Put this in your browser and TADA, it should return a nice big JSON (JavaScript Object Notation) data structure that we can use on our site.
BUT how do we use that?
Don’t worry, JSON can be used by almost any language with a simple conversion, take a look at http://www.json.org/ for more information about the specific language you are using.

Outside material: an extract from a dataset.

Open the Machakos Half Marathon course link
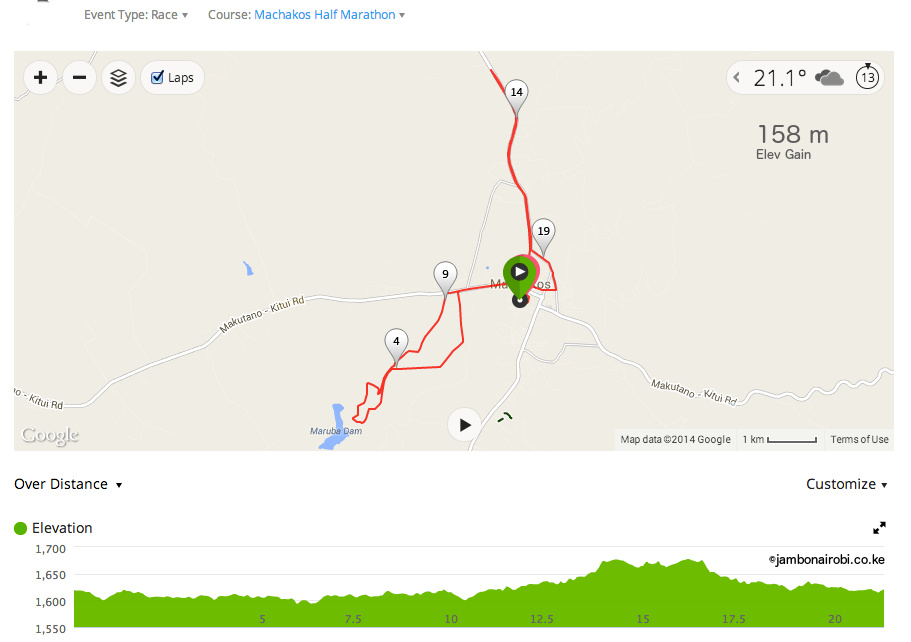 (x=325, y=15)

I used Perl to implement my feeds, to convert the JSON data structure to Perl you can use the CPAN JSON or JSON::PP module http://search.cpan.org/search?query=json&mode=all
And here is a real small script that shows you how to do it, I won’t explain how this simple script works unless someone really wants me to.
#!/usr/bin/perl
use strict;
use warnings;
use CGI;
use JSON::PP;
use LWP::Simple;
{
my $q = new CGI;
my $target = q|http://www.google.com/reader/public/javascript/user/00000000000000000000/label/F1?n=5|;
my $response = get $target;
my $rss = decode_json( $response );
my $html = '';
for my $feeditem ( sort {$b->{'published'} <=> $a->{'published'}} @{$rss->{'items'}} ) {
my $pdate = $feeditem->{'published'};
my @dprts = gmtime $pdate;
$pdate = sprintf("%02d/%02d/%4d", $dprts[3],$dprts[4],$dprts[5]+1900 );
my $href = $feeditem->{’alternate’}->{’href’};
my $content = $feeditem->{’title’};
my $title = $feeditem->{’content’};
my $source = $feeditem->{’origin’}->{’title’};
$html .= qq|\n<div>|;
$html .= qq|\n<div>$pdate: <a href=”$href”>$content</a></div>|;
$html .= qq|\n<div>via. $source</div>|;
$html .= qq|\n</div>|;
$html .= qq|\n<div> </div>|;
}
print $q->header(
-charset => ‘utf-8′,
-expires => ‘-1d’
).$html;
}